_TASK DESCRIPTION_. Revise the Boko Haram passage below by writing out the part between "There have been" and "up its arms.", inclusive, with "mosques" changed to "places of worship".

_DOCUMENT PASSAGE_.
When the men were taken in 2011, their kidnappers telephoned the 
BBC Hausa service and told them they were looking for money and that they had picked the 
Europeans simply because they were valuable. Boko Haram’s spokesman, “Abu Qaqa,” has 
also denied the group participated in the kidnapping. He told journalists that the group had 
never taken foreigners hostage or asked for ransoms. A journalist at the BBC Hausa service  11
told this author, “Boko Haram are all about killing people and robbing banks, not kidnapping. They have decided that it is too much trouble.”




Indeed, there is another possibility. In 2011 there was a spate of kidnappings in Mali and 
Niger. In January two French citizens were kidnapped in Niamey and were later killed as the 
kidnappers fought with security services. In November a group of tourists were kidnapped 
from their hotel in the Malian town of Timbuktu, and in December two geologists were seized 
from their hotel in Hombori, also in Mali. These kidnappings follow the January 2009 kidnapping of a group of tourists in Gao, Mali. 




The European governments of most of the hostages 
allegedly paid ransoms for the return of their citizens, all except the UK government. Edwin 
Dwyer, the only British member of the tourist group, was murdered later that year.
In all of these cases it is believed that the victims were taken by criminal gangs to be 
sold to al-Qaeda in the Islamic Maghreb in Algeria. It is a strong possibility that this is what 
happened to Chris McManus and Franco Lamolinara. The fact that they were still in Nigeria 
almost a year after their capture might indicate that the group might have failed to sell 
its captives and that al-Qaeda in the Islamic Maghreb does not have as wide a reach as 
sometimes claimed. 




The Prospects of Negotiation with Boko Haram
It is difficult to see how there can be meaningful dialogue between the government and 
Boko Haram. In March 2012, as this report is being written, a fresh attempt at negotiating 
a cease-fire from the organization has failed.




There have been overtures toward negotiation in the past that seemed to come from 
within Boko Haram. In early 2011 a member of the group claiming to be a spokesman called 
the BBC Hausa service. He said that if the government was to give back the group’s mosques 
in Maiduguri and Bauchi and allow its members to worship in peace, the group would give 
up its arms. 




Shortly afterward the author and a colleague spoke with “Abu Dujana,” and he 
was very insistent that message did not emanate from the core of the group. After more 
inquiries by the author’s colleague, he concluded that there had been an internal purge 
of the group’s more moderate members. In a later telephone call, Abu Dujana stated that 
“internal divisions have been eliminated.” The author and his colleague took this to mean 
that the dissenting members had been killed.

_EXCERPTED DATA_.
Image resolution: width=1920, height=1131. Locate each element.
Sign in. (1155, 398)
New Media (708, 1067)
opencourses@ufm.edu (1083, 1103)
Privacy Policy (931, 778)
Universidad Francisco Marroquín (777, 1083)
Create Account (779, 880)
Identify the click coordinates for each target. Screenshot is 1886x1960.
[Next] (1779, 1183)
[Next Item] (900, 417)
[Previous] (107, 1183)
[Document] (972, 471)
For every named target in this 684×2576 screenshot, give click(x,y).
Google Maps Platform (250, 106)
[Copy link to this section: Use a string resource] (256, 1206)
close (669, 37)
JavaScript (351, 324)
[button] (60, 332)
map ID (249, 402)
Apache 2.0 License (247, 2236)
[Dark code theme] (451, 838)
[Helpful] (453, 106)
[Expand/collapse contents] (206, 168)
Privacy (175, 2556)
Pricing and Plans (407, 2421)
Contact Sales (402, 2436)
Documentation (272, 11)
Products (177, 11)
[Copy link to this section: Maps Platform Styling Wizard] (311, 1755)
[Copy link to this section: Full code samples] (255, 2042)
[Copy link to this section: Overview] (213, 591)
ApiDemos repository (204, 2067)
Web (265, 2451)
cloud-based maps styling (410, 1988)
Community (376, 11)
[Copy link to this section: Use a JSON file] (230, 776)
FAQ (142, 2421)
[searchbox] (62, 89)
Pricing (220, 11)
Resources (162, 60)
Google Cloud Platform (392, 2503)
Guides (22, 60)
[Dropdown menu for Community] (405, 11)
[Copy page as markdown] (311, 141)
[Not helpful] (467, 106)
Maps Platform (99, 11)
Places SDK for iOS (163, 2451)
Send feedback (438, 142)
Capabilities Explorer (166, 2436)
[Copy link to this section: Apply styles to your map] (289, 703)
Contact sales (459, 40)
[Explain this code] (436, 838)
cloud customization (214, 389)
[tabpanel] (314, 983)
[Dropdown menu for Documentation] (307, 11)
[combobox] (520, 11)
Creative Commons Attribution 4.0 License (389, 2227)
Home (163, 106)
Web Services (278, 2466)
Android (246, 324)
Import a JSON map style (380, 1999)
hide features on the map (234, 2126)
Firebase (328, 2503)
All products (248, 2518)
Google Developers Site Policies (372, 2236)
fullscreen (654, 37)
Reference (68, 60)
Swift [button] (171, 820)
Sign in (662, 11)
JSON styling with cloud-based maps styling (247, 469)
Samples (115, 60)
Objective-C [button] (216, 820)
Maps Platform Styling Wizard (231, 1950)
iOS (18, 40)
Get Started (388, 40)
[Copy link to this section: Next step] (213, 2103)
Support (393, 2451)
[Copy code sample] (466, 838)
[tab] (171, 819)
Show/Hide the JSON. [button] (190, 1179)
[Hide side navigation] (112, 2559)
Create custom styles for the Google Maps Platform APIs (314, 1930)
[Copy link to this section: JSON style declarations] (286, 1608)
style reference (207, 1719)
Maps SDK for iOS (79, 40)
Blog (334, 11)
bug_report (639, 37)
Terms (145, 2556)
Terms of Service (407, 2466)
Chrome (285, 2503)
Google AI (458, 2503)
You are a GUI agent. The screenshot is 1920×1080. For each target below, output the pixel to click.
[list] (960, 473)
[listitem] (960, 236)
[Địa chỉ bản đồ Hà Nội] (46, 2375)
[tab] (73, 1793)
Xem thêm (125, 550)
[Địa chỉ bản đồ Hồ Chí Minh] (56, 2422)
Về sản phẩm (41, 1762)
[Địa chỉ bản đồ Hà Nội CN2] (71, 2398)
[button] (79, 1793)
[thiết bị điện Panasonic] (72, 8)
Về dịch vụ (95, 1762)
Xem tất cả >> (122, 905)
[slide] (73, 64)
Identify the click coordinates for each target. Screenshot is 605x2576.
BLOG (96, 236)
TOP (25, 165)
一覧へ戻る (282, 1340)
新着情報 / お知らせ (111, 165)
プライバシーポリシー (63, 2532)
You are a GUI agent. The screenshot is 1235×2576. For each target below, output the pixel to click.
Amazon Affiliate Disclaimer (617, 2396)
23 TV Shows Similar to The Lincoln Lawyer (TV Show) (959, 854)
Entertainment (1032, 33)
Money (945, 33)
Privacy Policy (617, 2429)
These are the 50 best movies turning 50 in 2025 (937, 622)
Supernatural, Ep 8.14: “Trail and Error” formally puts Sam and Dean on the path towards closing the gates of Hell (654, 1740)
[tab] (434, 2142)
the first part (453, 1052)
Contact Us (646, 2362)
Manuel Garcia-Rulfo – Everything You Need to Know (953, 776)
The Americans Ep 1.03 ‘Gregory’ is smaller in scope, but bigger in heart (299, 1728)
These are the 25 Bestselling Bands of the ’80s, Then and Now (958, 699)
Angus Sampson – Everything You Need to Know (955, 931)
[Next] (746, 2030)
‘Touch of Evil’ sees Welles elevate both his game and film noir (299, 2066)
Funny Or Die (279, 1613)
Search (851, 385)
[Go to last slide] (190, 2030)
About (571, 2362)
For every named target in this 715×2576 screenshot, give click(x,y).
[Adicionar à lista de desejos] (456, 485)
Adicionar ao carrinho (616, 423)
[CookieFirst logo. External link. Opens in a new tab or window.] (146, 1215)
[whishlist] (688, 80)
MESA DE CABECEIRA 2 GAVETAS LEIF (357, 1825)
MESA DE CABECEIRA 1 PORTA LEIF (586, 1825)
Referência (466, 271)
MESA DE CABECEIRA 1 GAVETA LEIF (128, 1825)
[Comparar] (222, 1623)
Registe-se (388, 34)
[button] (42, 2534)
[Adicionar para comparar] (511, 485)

_THE REPLY_.
There have been overtures toward negotiation in the past that seemed to come from 
within Boko Haram. In early 2011 a member of the group claiming to be a spokesman called 
the BBC Hausa service. He said that if the government was to give back the group’s places of worship 
in Maiduguri and Bauchi and allow its members to worship in peace, the group would give 
up its arms.